Jianjun Liu, PhD
Deputy Executive Director at the Genome Institute of Singapore (GIS)
Professor at the Yong Loo Lin School of Medicine, National University of Singapore
Prof Liu did his undergraduated study at the University of Science and Technology of China, got his Master degree from the Institute of Oceanology at the Chinese Academy of Science and was awarded PhD degree on quantitative genetics at the Duke University. He did his postdoctoral training on the genetics of psychiatric disorders at the Columbia University and joined GIS as a faculty in 2002.
The main research interest of Prof Liu’s lab is to understand the genetic basis of human diseases .Mainly focusing on complex disease related phenotypes, his lab pursues collaborative research to discover genetic variants that influence disease susceptibility, progression and treatment outcome. Largely working on Asian populations, he researches on diverse disease phenotypes, including cancers, autoimmune/ inflammatory diseases, neurological/neurosychiatric disorders, metabolic and cardiovascular diseases, and infectious diseases and has discovered many novel disease susceptibility genes. Prof Liu’s research also covers pharmacogenomics, particularly the discovery of biomarkers for adverse drug reactions (ADRs) in Asian populations. Recently, Prof Liu has expanded his research to population genomics, for example, the SG10K project where 10,000 Singaporeans are being subjected to whole genome sequencing (WGS) analysis. Population genomics are driving precision medicine programs around the world to explore the application of large-scale genomic and omic data in improving clinical and health services. In addition, Prof Liu’s lab is also exploring genome-genome interaction analysis, for example, to understand pathogen-host interaction in infectious diseases as well as germline-somatic mutation interaction in cancer development.

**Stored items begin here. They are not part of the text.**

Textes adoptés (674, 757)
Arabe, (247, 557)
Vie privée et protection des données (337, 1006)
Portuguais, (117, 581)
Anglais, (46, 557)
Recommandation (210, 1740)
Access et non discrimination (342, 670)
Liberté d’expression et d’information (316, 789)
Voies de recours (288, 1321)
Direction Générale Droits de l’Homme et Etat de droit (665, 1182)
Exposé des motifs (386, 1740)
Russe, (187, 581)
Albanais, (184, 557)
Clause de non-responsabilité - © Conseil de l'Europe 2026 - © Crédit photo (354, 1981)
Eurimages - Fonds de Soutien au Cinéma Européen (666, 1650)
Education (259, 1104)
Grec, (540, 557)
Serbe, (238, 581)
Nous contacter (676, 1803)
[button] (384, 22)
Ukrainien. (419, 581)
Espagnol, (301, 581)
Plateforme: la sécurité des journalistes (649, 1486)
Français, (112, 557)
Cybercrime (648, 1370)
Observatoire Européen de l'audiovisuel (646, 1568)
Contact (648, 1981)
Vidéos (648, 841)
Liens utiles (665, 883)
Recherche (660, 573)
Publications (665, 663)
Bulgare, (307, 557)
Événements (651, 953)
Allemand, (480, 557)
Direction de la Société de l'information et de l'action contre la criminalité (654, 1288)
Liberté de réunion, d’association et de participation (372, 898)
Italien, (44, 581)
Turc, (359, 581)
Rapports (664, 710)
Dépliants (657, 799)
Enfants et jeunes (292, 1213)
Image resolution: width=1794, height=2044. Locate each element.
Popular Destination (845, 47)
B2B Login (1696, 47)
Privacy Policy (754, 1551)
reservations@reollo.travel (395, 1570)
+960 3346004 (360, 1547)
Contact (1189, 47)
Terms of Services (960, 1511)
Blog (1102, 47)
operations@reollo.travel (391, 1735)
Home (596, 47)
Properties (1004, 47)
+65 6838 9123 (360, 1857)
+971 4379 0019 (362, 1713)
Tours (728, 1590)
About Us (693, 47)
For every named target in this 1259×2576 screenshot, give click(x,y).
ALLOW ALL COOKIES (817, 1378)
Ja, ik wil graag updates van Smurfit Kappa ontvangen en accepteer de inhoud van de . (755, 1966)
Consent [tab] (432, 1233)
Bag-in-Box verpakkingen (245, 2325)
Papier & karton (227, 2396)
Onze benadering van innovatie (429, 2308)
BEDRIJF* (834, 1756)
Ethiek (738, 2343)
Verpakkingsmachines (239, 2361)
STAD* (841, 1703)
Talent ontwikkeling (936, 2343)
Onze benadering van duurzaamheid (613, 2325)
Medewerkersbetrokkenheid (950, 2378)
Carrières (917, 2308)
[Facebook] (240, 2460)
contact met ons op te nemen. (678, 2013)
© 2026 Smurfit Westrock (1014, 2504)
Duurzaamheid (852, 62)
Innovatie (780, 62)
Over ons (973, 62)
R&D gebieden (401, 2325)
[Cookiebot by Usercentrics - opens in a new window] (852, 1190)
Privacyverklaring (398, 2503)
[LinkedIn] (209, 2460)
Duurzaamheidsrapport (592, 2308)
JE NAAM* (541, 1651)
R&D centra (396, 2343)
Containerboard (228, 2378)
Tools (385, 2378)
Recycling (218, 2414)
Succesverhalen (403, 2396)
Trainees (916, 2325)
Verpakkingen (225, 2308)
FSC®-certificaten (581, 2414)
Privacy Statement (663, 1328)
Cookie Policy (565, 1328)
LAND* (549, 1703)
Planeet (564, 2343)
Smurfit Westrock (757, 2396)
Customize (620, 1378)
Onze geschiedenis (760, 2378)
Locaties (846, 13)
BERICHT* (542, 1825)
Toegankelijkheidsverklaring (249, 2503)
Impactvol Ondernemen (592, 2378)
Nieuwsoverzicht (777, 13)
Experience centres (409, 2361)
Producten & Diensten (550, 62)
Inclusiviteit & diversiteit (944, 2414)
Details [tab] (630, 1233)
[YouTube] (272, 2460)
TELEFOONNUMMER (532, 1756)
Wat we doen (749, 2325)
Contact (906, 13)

By publishing over 300 peer reviewed papers, Prof Liu has been well recognized by international research community. According to the information from Google Scholar Citations database (reported by the Consejo Superior de Investigaciones Cientificas (CSIC) in April 2019), Prof Liu was ranked as one of top 2000 scientists with highest citations (H-index 116, citations > 70,000) around the world. He has won the “Chen Young Investigator Award” from the Human Genome Organization (HUGO) in 2011 and been recognized by Thomson Reuters as one of “The World’s Most Influential Scientific Minds” (top 1% of scientists with the highest number of citations globally) in 2015.